The success of the tablet sector can be directly linked to the success of a variety of OEMs, from chip manufacturers to end market device designers that recognized and fronted the importance of the UI and the user experience. Apple's innovative design of its tablet based on its popular smart phone was a critical, disruptive moment that has changed the direction of the semiconductor and electronics industries. Whether or not Apple holds onto the leader position in tablets in general or in particular market sectors, is not as important as the ripple effect that the immense success of their devices is having on our industries (and on consumers, more generally).
Already we have seen Intel's support of competing tablet and smart phone OEMs with their dedicated and improved Core processors for these device segments (cf. also this statement by Intel's CEO, Paul Otellini, here from Bloomberg). Intel also recognized the importance of the user in designing their chipsets. Similarly, in panels we have seen that IPS TFT LCDs and AMOLED technologies that support the high-resolution graphics for touch screens are leading, guiding investments and manufacturing forecasts.

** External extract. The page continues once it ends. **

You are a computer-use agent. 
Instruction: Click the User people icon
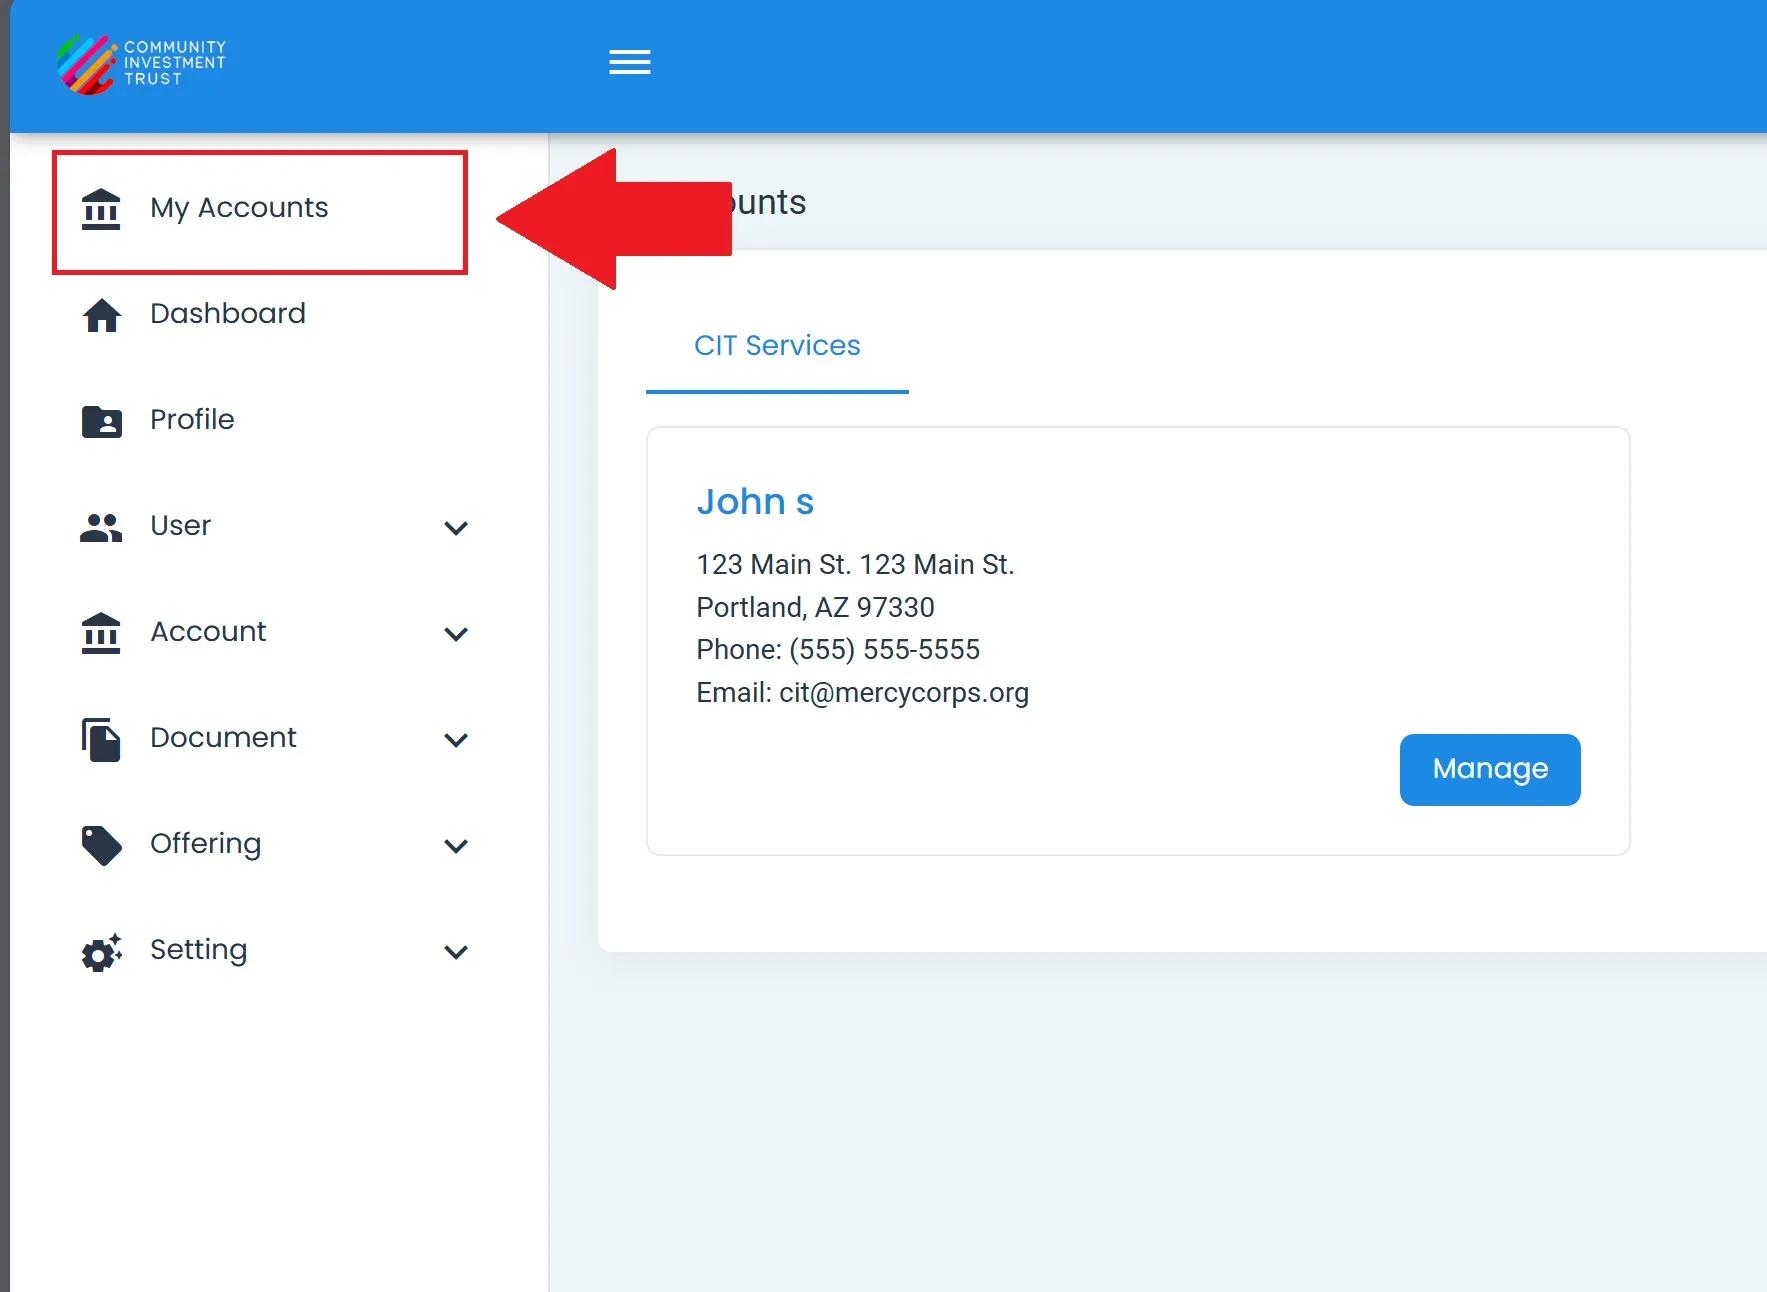101,527
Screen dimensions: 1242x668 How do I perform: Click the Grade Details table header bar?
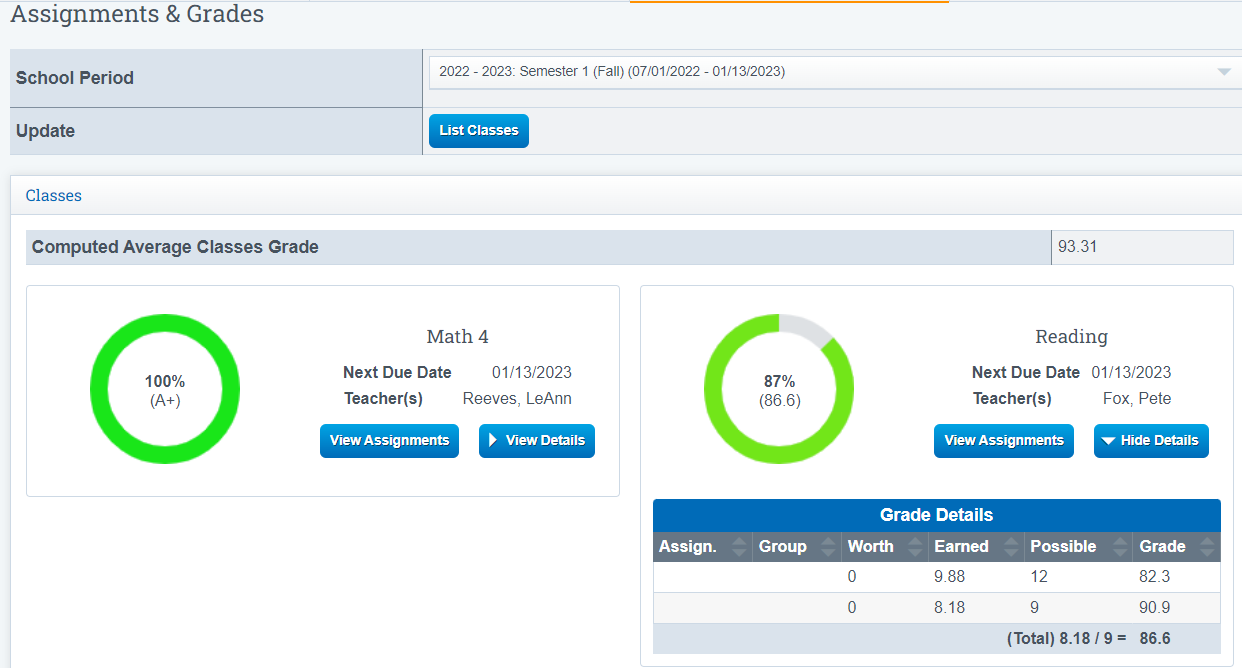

Demand for these sizes and types of displays is strong and forecasts are for high growth based on demand from the SWD sector, from high- to low-end.
Additionally, in the financial analyses of the semiconductor and electronics industries, we are seeing a downgrading in value of those companies not in a market position and/or not able to diversify to support the components necessary for the forecasted wave of SWD growth (e.g., keyboards, hinges, and even some encroachment to DRAM, to name just a couple).
What is going on and why is it important?
Although Apple's iPad is not the first tablet device, it is by far the most successful. With the iPad, Apple successfully leveraged a suite of MEMS and the touch screen UI with the Apps model and dedicated OS. As a result, a host of new user experiences were adopted by millions of consumers which have lead to a positive disruption for components and devices in the semiconductor and electronics industries, from OEMs to chip manufacturers and IC design houses.
The success of this new design approach is evidenced in the penetration into all sectors of the semiconductor industry, and is further etched in the historical numbers around its adoption rate:
iPad sold three million units in the first 80 days after its April release and its current sales rate is about 4.5 million units per quarter, according to Bernstein Research. This sales rate is blowing past the one million units the iPhone sold in its first quarter and the 350,000 units sold in the first year by the DVD player, the most quickly adopted non-phone electronic product. (as cited in this report from CNBC)
Finally, the pervasiveness of the changes brought to the semiconductor and electronics industries by these new designs are moving equally quickly to the above adoption rates. Smart phones are already at a watershed point. Over the next two quarters, we will have a proliferation of numerous OEMs' tablets available in the CE space and moving into other market sectors, such as corporate and healthcare, most notably.
As this device cross-over permeates various end market sectors, from CE to corporate and industry, additional functionality will also arise. These added functions and features will be the result of the innovative designs and technologies being presently worked upon and will provide a new set of opportunities for growth and expansion for the semiconductor industry and supply chain.